Shi, nicknamed “Bat Lady” for her research on bat coronaviruses, is a senior virologist at the Wuhan Institute of Virology, the center of a theory that says the CCP virus, a virus that causes COVID-19, was accidentally leaked from a Chinese lab, where it had been created by enhancing natural bat coronaviruses during gain-of-function research.
CCP Propaganda, Anti-trump Sentiment Contaminate Debate
Dearlove has said he believed the lab accident theory a year ago when British oncology professor Angus Dalgleish and Norwegian biotech company CEO Birger Sorensen wrote a paper in which they claimed to have found “inserted sections placed on the SARS-CoV-2 Spike surface in positions to bind efficiently” with human cells.U.S. President Joe Biden also said on May 26 that he wanted the Intelligence Community to produce a report on the origin of the CCP virus in 90 days.
Dearlove told The Telegraph that he did feel “a sense of vindication.”
“We’ve had a lot of stick for advocating this point of view,” he said, “and at long last, it seems as though it’s going to be a balanced scientific debate.”
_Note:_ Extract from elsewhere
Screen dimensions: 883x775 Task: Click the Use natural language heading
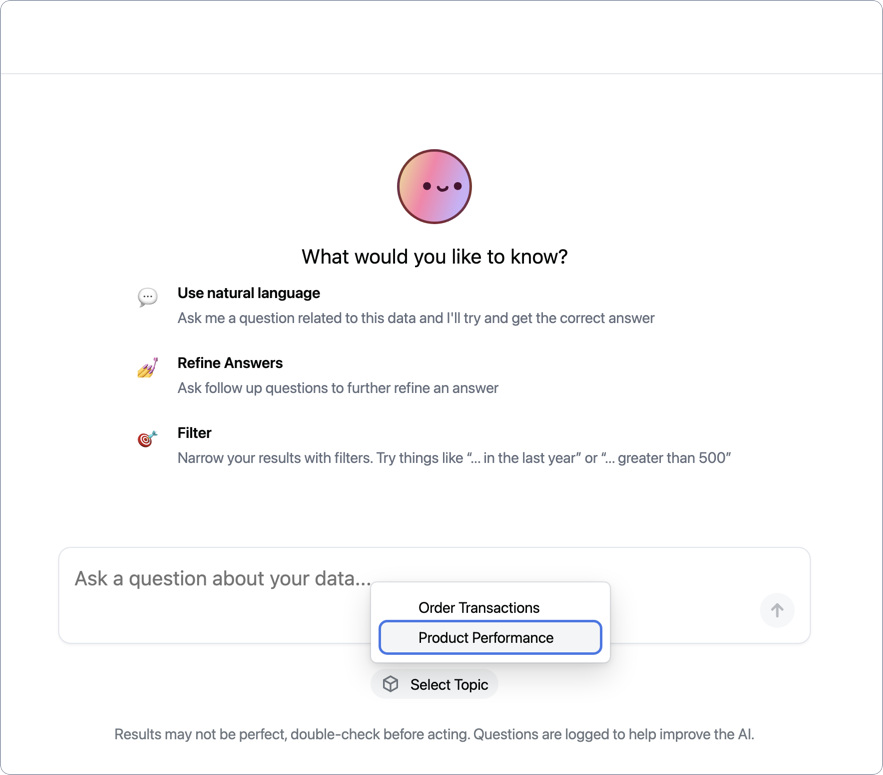pos(248,293)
Dearlove attributed the dismissal of the theory to the Chinese regimes’ narrative control, “academic bullying” behavior in the scientific community, and anti-Trump sentiment.
“I think there are all sorts of reasons: Control of the narrative by the People’s Republic of China; and some extraordinary behavior in the scientific community, which successfully shut down any debate,” he said.
“I would describe it, almost as academic bullying, some of the influential virologists absolutely insisting that they knew the answer.”
Dearlove said he suspected that “a lot of very eminent scientific journals are not willing to print stuff which was going to upset the Chinese.”
“Well this doesn’t seem to me very strongly in the spirit of science,” he said.
The third reason why the theory had been dismissed out of hand is that “an awful lot of respectable academics did not want to associate themselves with a view which was being pushed by the Trump administration,” Dearlove said, referring to former U.S. President Donald Trump.
“In a way, it was a contamination of the argument,” he said, adding that he was happy that the removal of the factor has changed the balance of discussion.
‘Most Disruptive Global Event Since WWII’
Dearlove called the CCP virus pandemic “the most disruptive global event since World War Two.”“It’s more consequential in its ramifications for pretty much every economy, every country in the world, every political leadership,” he said. “Quite apart from the number of people it’s killed and the chaos that it’s caused, it must change the way that we view China in the future.”
The Chinese authorities officially confirmed that the virus can be transmitted between humans on Jan. 20, 2020, almost three weeks after Taiwan wrote to the World Health Organisation (WHO) pointing out signs of the human-to-human transmission of the virus.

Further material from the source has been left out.